• _Supplied material_
####

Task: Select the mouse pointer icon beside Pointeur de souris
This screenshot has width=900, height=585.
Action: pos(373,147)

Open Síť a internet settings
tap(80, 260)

####

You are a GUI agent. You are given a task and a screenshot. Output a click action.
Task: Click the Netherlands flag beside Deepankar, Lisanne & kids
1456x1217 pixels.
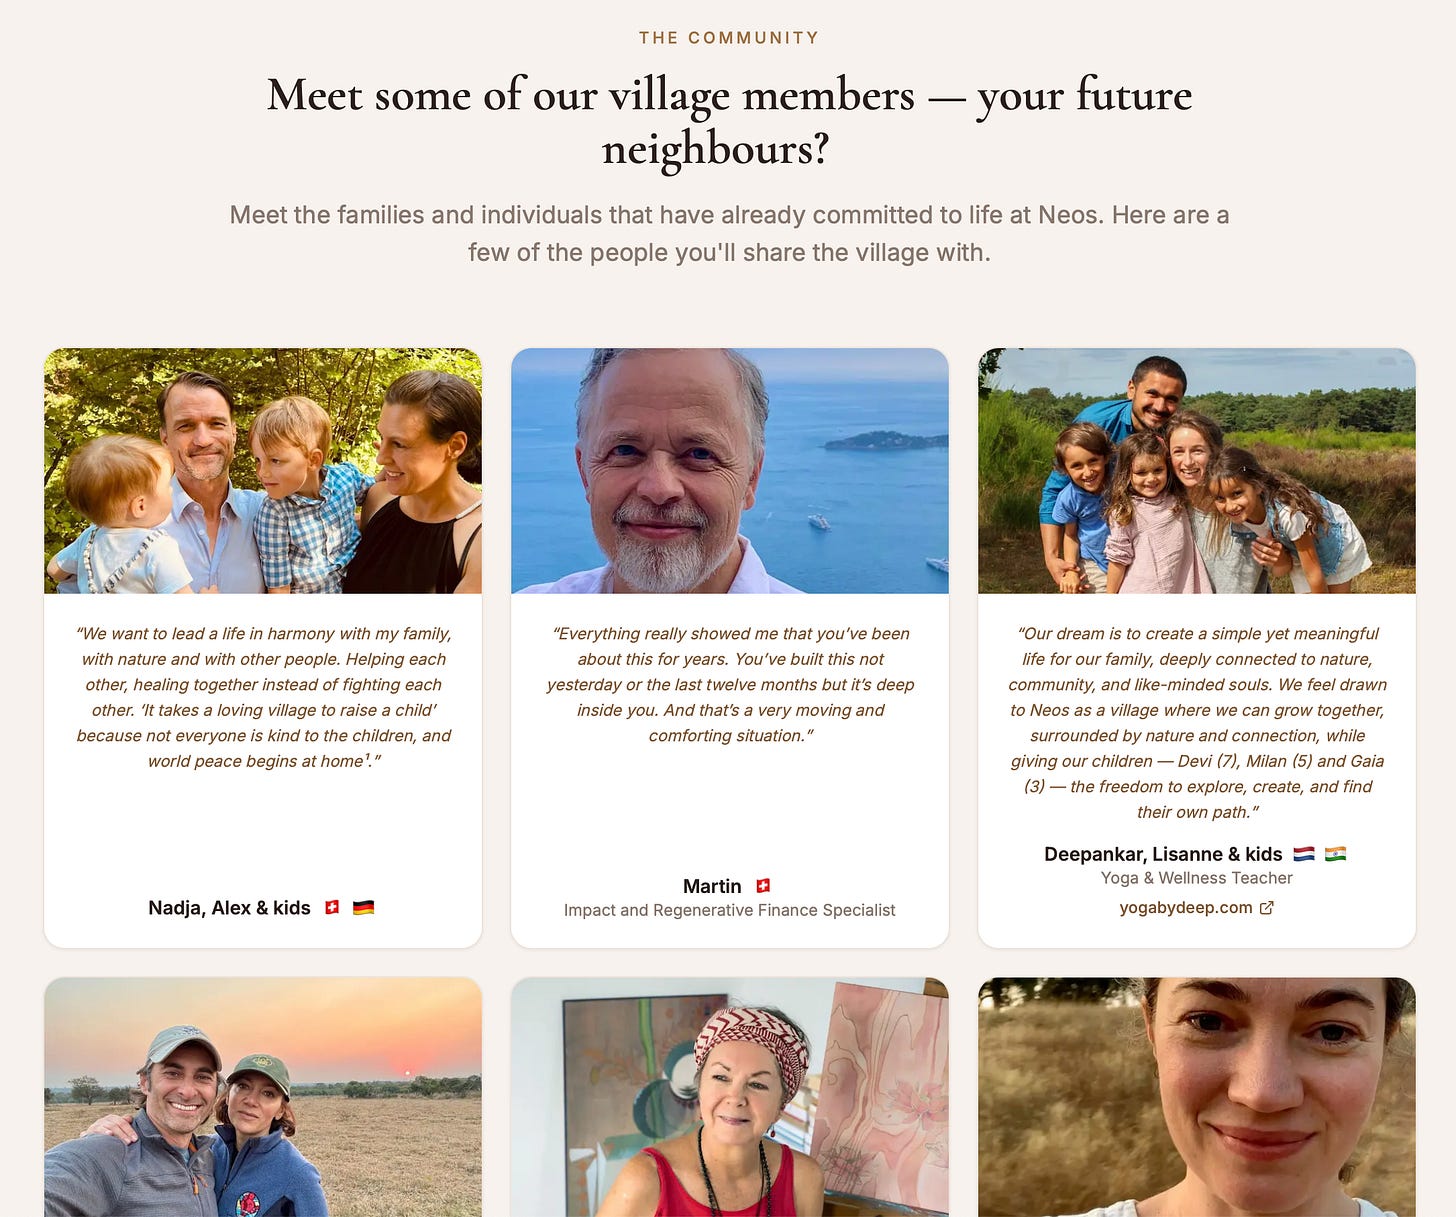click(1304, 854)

####

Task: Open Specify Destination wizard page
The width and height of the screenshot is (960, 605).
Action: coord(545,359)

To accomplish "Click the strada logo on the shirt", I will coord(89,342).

####

• _What you will do_
Of the lines above, show those in which "beside" appears.

• _Written answer_
Task: Select the mouse pointer icon beside Pointeur de souris
Task: Click the Netherlands flag beside Deepankar, Lisanne & kids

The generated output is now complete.